Le paradoxe de l’assurance-vie française tient en un chiffre : selon la Fédération Française de l’Assurance, le taux moyen servi sur les fonds en euros en 2025 s’établit à 2,15 %, soit à peine au-dessus de l’inflation. Pourtant, les mêmes assureurs proposent, au sein des mêmes contrats, des supports en unités de compte dont certains ont dépassé 8 % de performance annualisée sur trois ans. La différence entre ces deux trajectoires ne tient ni au hasard ni au talent particulier de quelques épargnants chanceux. Elle s’explique par trois décisions concrètes que tout détenteur peut prendre, quel que soit son niveau de patrimoine.

Ce qui a changé depuis 2024, c’est que les assureurs ont cessé de subventionner massivement les fonds euros. La réserve de participation aux bénéfices, cette cagnotte qui permettait de lisser les rendements à la hausse, s’est vidée chez la plupart des acteurs historiques. Résultat : le fonds euro devient ce qu’il est vraiment, un placement obligataire à capital garanti dont le rendement suit mécaniquement celui des obligations d’État. À 2,15 % brut, déduction faite de la flat tax à 30 %, un épargnant récupère 1,50 % net. Avec une inflation à 2 %, le pouvoir d’achat recule de 0,5 % par an.

Le fonds euro ne protège plus du tout comme avant

La garantie en capital du fonds euro reste totale, c’est son atout historique.

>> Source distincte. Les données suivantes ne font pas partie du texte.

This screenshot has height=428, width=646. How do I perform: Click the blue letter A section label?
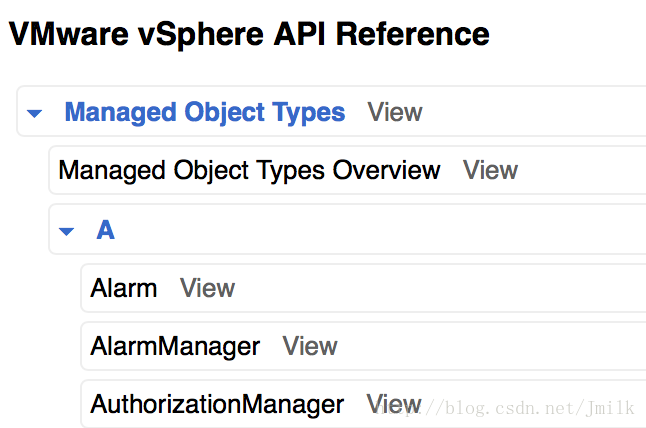click(105, 230)
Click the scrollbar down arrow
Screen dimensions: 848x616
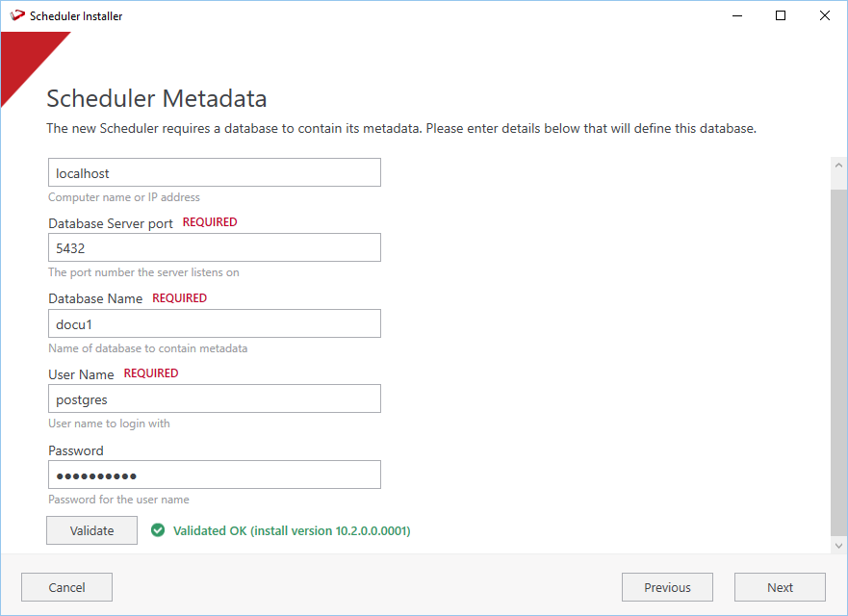tap(837, 545)

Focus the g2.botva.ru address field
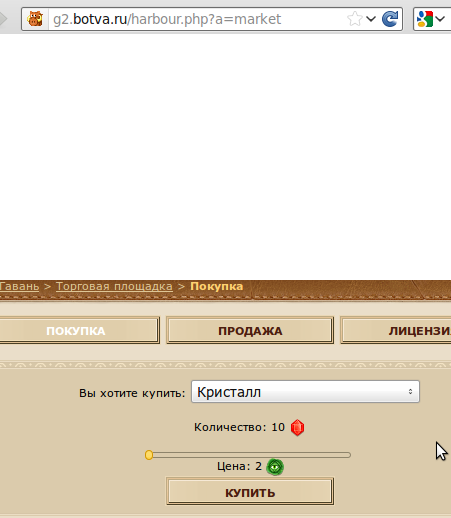[x=198, y=19]
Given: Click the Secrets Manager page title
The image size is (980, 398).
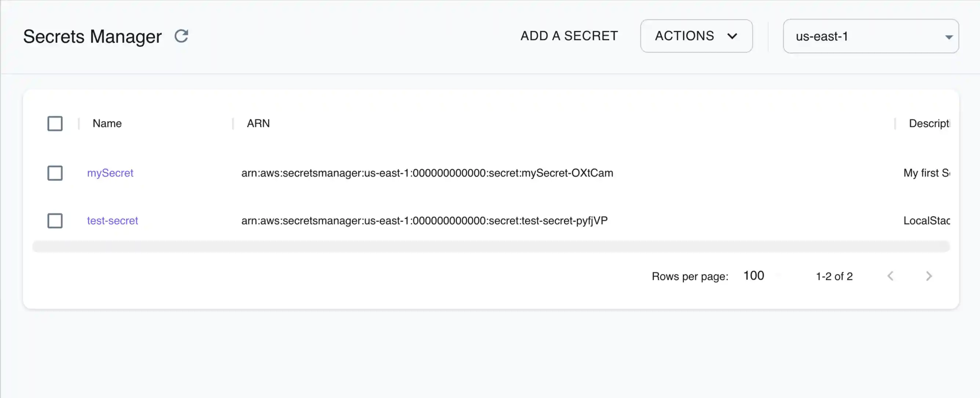Looking at the screenshot, I should [92, 36].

Mais cette sécurité a un coût : une performance qui ne suit plus le coût de la vie. Selon les données compilées par Good Value for Money, le taux moyen des fonds euros des contrats distribués en banque de réseau s’établit à 1,90 % en 2025, contre 2,40 % pour les contrats en ligne. L’écart de 0,50 point s’explique par des frais de gestion plus élevés (0,85 % contre 0,60 %) et par une allocation d’actifs moins dynamique. Les banques de réseau conservent en moyenne 80 % d’obligations d’État dans leurs fonds euros, contre 70 % pour les assureurs en ligne qui intègrent davantage d’immobilier et de dette privée.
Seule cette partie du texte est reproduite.